◆ **Work instructions**
From the data below, set down exactly the lines between the one holding "Click the Save" and the one holding "Open the graphic", inclusive, and no others.

◆ **Records shown**

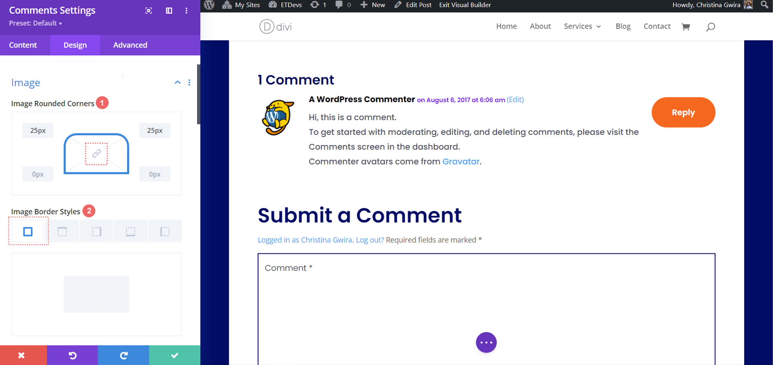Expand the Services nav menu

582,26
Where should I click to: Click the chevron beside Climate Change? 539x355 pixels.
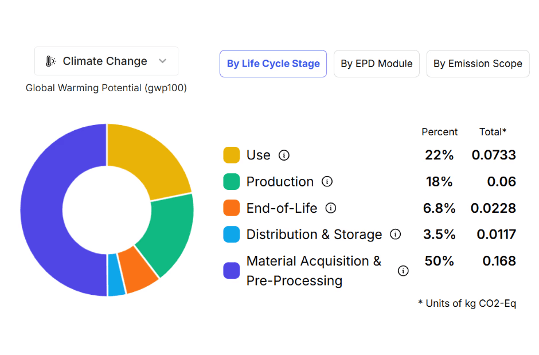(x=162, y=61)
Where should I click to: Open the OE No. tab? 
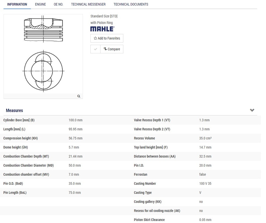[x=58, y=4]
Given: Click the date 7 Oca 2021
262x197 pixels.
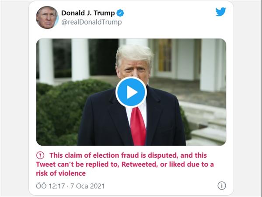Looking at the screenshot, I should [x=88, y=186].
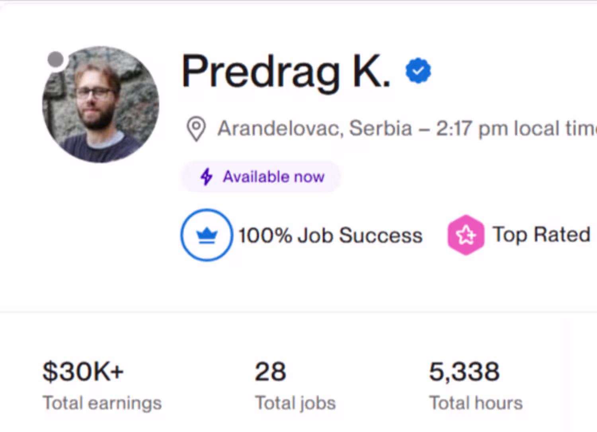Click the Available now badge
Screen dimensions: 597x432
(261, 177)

* * *

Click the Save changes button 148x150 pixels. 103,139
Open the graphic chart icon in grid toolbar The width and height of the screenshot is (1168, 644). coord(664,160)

◆ **Answer space**
Click the Save changes button 148x150 pixels. 103,139
Open the graphic chart icon in grid toolbar The width and height of the screenshot is (1168, 644). coord(664,160)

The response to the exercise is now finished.